Elevated to the post of state party president
in 1997, Koshiari was a strong contender for the chief ministership when
Uttaranchal was carved out of Uttar Pradesh on November 8 last year. His
bid was backed by 18 out of 23 BJP legislators. Swami, however, outsmarted
Koshiari by winning Prime Minister Atal Bihari Vajpayee's support. Vajpayee,
according to a state BJP leader, didn't know any other legislator from
the state.
Swami, who spent a considerable part of his
political career in the Congress, was never popular among the BJP cadre
or his cabinet colleagues, who flooded party leaders with complaints against
him. The BJP leadership began to take the complaints seriously when they
grew louder and shriller. "I told party leaders that I wouldn't abide
by a discipline that promotes the downslide of the party," says a
former senior minister in Swami's cabinet.

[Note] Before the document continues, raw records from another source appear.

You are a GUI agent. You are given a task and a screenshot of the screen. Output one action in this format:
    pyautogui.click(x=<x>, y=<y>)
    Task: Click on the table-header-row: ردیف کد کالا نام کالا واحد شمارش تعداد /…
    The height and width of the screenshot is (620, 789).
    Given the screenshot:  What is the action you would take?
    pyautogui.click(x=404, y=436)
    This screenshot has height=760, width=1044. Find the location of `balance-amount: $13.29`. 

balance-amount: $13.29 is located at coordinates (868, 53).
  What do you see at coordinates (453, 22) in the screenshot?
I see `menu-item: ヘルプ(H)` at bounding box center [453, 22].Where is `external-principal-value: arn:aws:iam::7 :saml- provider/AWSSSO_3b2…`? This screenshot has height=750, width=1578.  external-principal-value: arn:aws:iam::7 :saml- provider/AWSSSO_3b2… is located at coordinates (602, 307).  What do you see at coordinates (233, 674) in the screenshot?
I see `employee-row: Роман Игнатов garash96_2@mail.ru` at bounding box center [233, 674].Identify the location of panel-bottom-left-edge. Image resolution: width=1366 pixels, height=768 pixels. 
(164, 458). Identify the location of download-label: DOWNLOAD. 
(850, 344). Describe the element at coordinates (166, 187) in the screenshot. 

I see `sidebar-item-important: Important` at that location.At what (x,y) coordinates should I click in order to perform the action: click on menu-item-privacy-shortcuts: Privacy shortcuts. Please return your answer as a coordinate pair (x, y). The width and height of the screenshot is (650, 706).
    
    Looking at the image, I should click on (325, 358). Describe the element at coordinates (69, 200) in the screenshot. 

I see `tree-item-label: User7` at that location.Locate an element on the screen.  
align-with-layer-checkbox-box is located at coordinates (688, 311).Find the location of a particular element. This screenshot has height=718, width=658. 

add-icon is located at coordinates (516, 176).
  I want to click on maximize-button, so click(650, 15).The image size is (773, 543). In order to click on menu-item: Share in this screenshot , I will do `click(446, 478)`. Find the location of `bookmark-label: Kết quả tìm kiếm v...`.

No wonder the celebrations among the BJP workers
were more for Swami's ouster than Koshiari's elevation from energy minister
in the previous cabinet to the top post. Primarily, the state's caste
equations guided the BJP in selecting Koshiari for the chief ministership-being
a Rajput he represents the interests of the community which constitutes
60 per cent of Uttaranchal's population. Also, with both Assembly Speaker
Prakash Pant and state party chief Puran Chandra Sharma being Brahmins,
appointing another Brahmin as the chief minister would have hurt the BJP's
chances in next year's polls.
Koshiari, meanwhile, has begun making the right
political statements. "I will work in consultation with my cabinet
colleagues. My emphasis will be on inculcating team spirit in my ministers,"
he told India Today. "I have run the state party unit for three years
in this manner and hope to repeat the feat in government as well."
On his first day in office, Koshiari dropped two cabinet ministers of
the previous government-Matbar Singh Kandari and Bansidhar Bhagat-because
of their dubious reputation. Harbans Kapoor, a senior MLA who has won
eight times from Dehradun, was inducted into the new cabinet.
Despite the change of guard, the BJP's ride
to an electoral triumph in Uttaranchal is likely to be difficult. It may
have struck the right caste balance but the state's administration now
reflects regional imbalance. The three top posts in the state-that of
the chief minister, the Assembly Speaker and the party chief-are held
by people from the Kumaon region. The three even belong to the same district,
Pithoragarh.
Like Swami before him, Koshiari too has little
administrative experience. His first shot at governance was his ministerial
appointment under Swami last year. Koshiari hopes to overcome this handicap
by seeking the help of seasoned colleagues like the state's Finance Minister
Ramesh Pokhariyal Nishank and Kedar Singh Phonia, both of whom have served
as Uttar Pradesh ministers in the past. The duration and extent of the
bonhomie in the Koshiari Cabinet will now decide the fate of both the
chief minister and his party in the forthcoming polls.